[What you will do] Print exactly the lines from the one that contains "Instruction: Select SERVICE" through the last line of the material, both included, and leave out all pictures.

--- START ---

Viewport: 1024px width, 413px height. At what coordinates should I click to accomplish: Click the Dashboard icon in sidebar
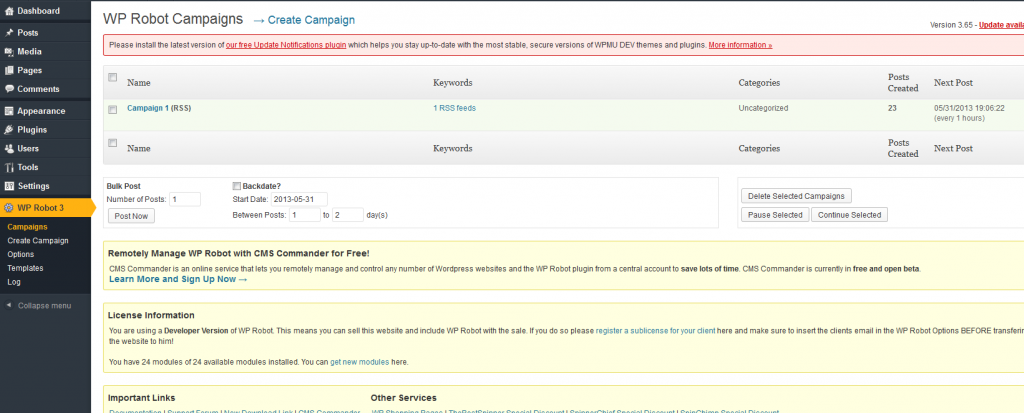pyautogui.click(x=9, y=11)
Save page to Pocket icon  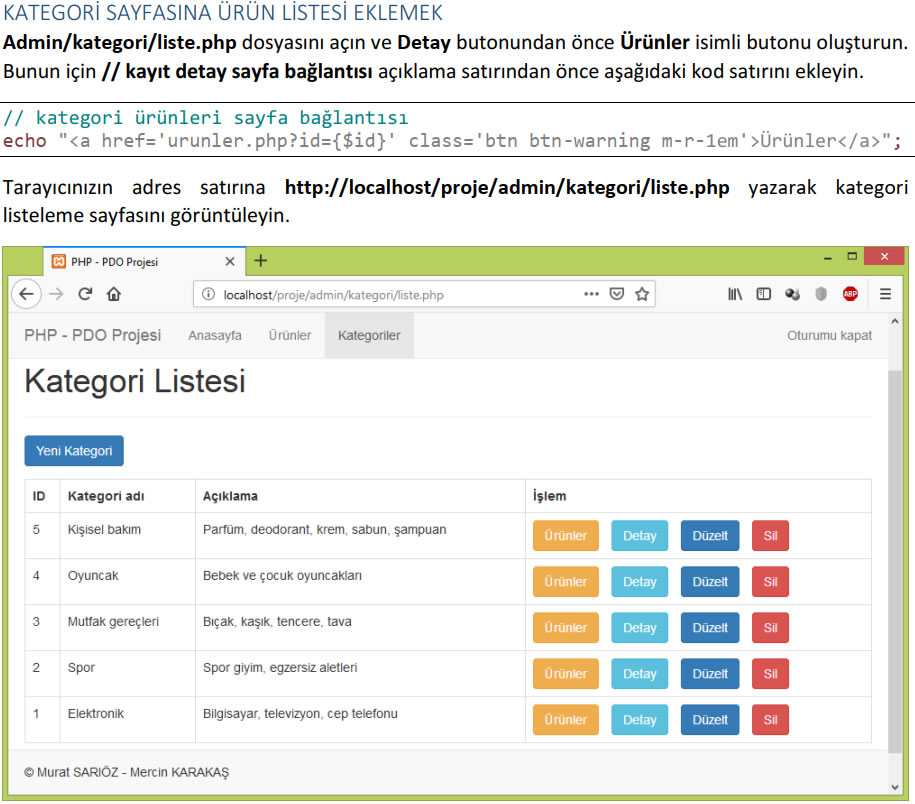[617, 294]
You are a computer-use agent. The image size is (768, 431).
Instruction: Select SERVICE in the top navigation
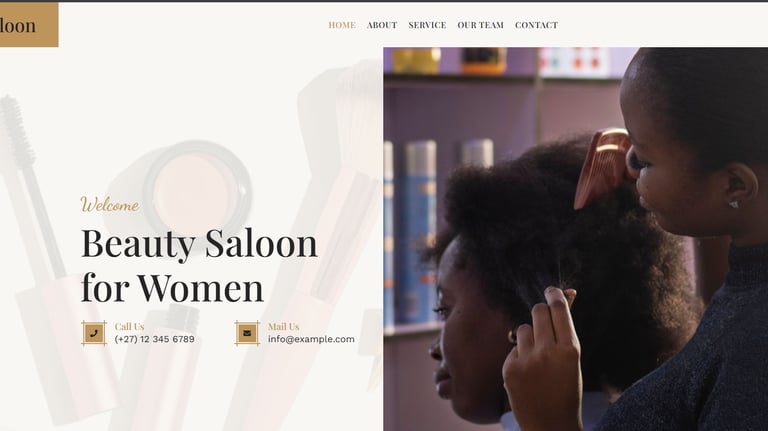427,25
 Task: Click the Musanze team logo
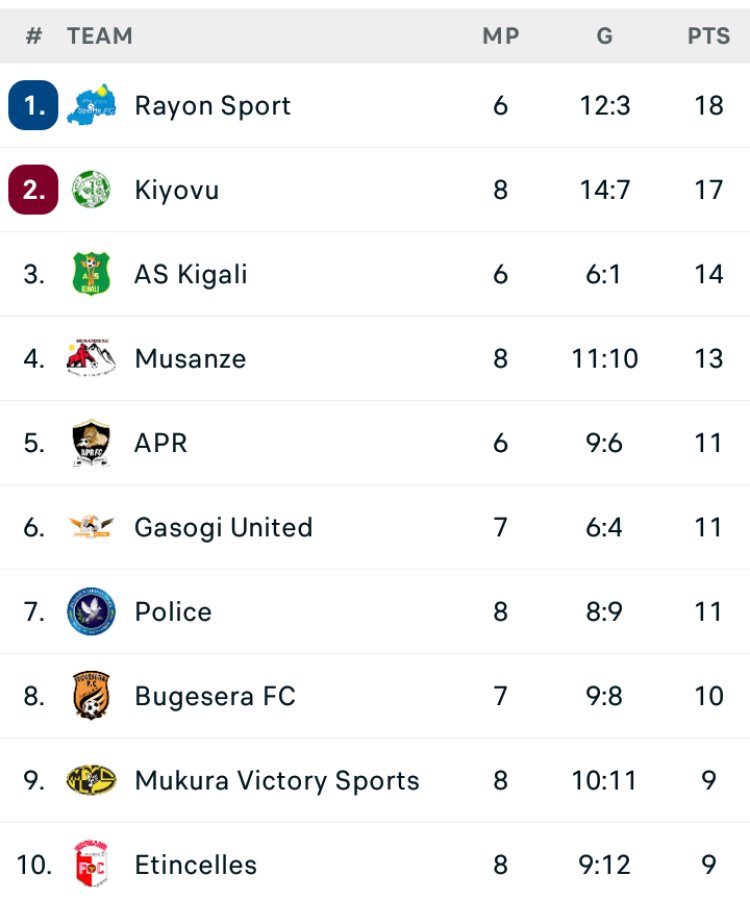click(x=91, y=358)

--- END ---

[Solution to the exercise]
Instruction: Select SERVICE in the top navigation
427,25
 Task: Click the Musanze team logo
click(x=91, y=358)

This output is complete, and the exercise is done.